95-55% by weight of 0 denier high melting point fiber, a core component mainly composed of polyethylene terephthalate and a melting point 200 ° C. mainly composed of polyethylene terephthalate as a copolymerization component.
It is a non-woven fabric composed of 5 to 45% by weight of a core-sheath type composite fiber having a fineness of 1 to 20 denier including the following low melting point elastic polyester sheath component.
Further, in the automobile interior material of the present invention, the base material layer includes a general portion and a thick portion, the thick portion has a lower density than the general portion, and a through hole is formed in the vicinity of the central portion thereof. It is preferable to have.

[0005]

In the interior material for automobiles of the present invention, particularly the rear parcel material, the surface layer and the base material layer are formed by a specific material composition mainly composed of polyester fiber. Therefore, the constituent material itself has a sound absorbing effect as compared with the conventional constituent material of the rear parcel board, and the noise in the vehicle interior can be suppressed. It is also possible to form a sound absorbing duct structure by forming a relatively low-density thick part in a part of the base material layer and forming a through hole near this central part.
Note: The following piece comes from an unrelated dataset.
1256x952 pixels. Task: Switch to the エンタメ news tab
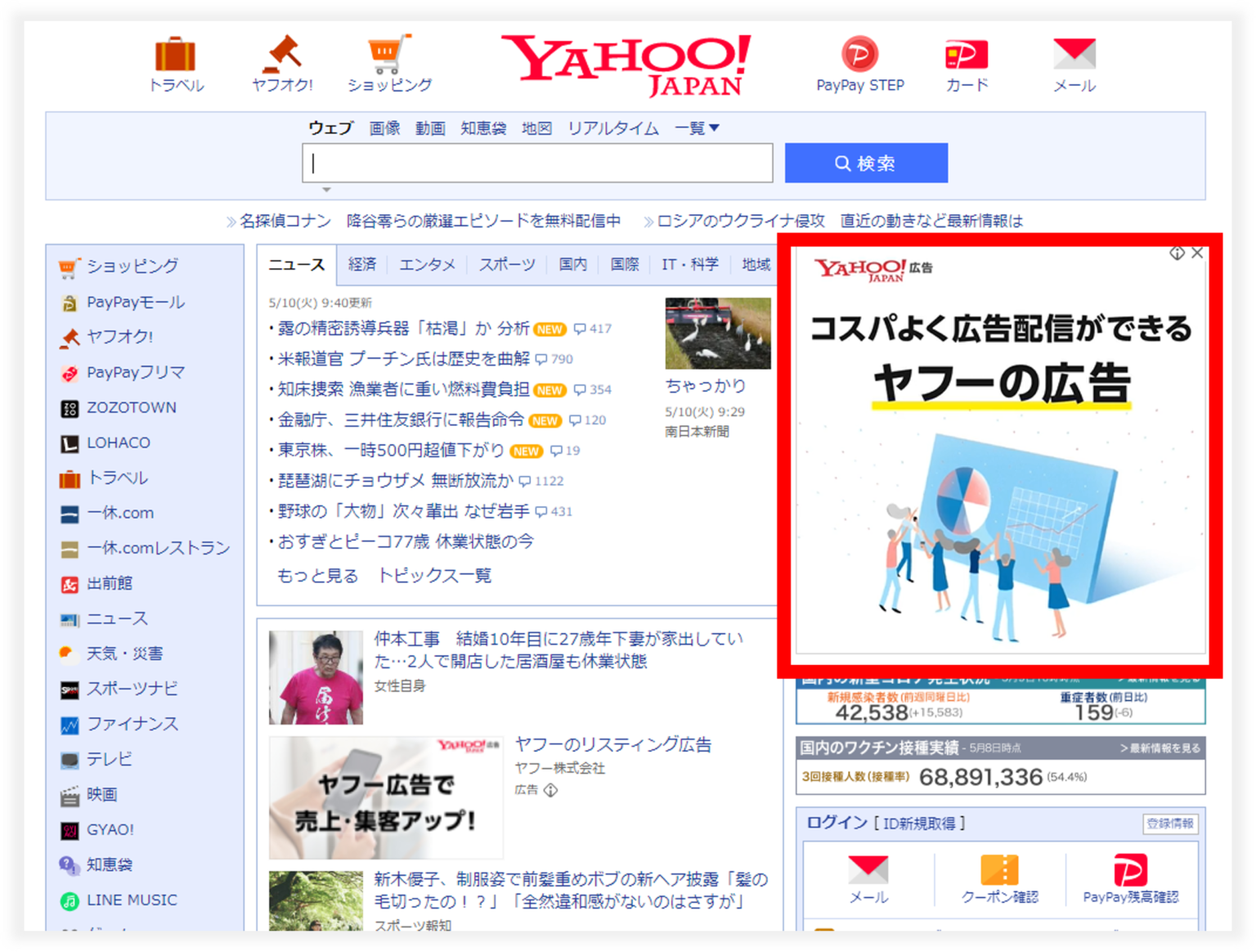426,263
By doing
In addition to ensuring air permeability, the noise can be prevented more effectively.

[0006]

BEST MODE FOR CARRYING OUT THE INVENTION The automobile interior material of the present invention is constructed by laminating a surface layer and a base material layer, each of which is composed of a nonwoven fabric mainly composed of polyester fiber. Here, the surface layer is formed of a non-woven fabric composed of a high melting point fiber made of a predetermined polyester fiber and a core-sheath type composite fiber made of a predetermined polyester fiber containing a core component and a sheath component. On the other hand, the base material layer is formed of a non-woven fabric composed of a high melting point fiber made of a predetermined polyester fiber, and a core-sheath type composite fiber containing a core component and a sheath component made of the predetermined polyester fiber. preferable.
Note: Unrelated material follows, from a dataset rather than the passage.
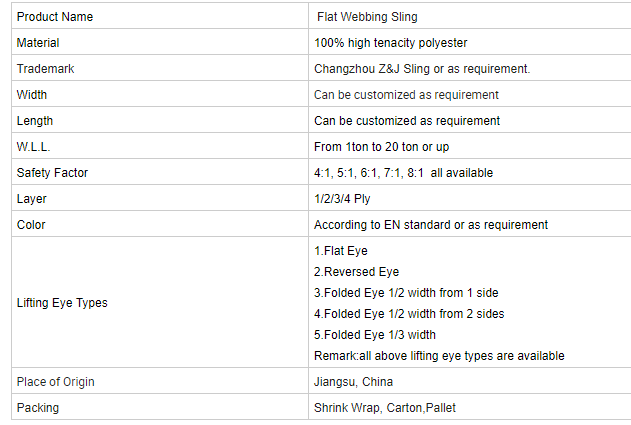Click the "Product Name" label cell
The height and width of the screenshot is (425, 631).
(x=54, y=17)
As described above, the reason why the polyester fiber is used as the constituent material in the automobile interior material of the present invention is as follows.
Nylon fiber is not preferable due to high cost of raw materials and economical reason, polypropylene fiber is inferior in abrasion resistance,
This is because the shape is likely to be lost even after the heat compression molding, which is not preferable.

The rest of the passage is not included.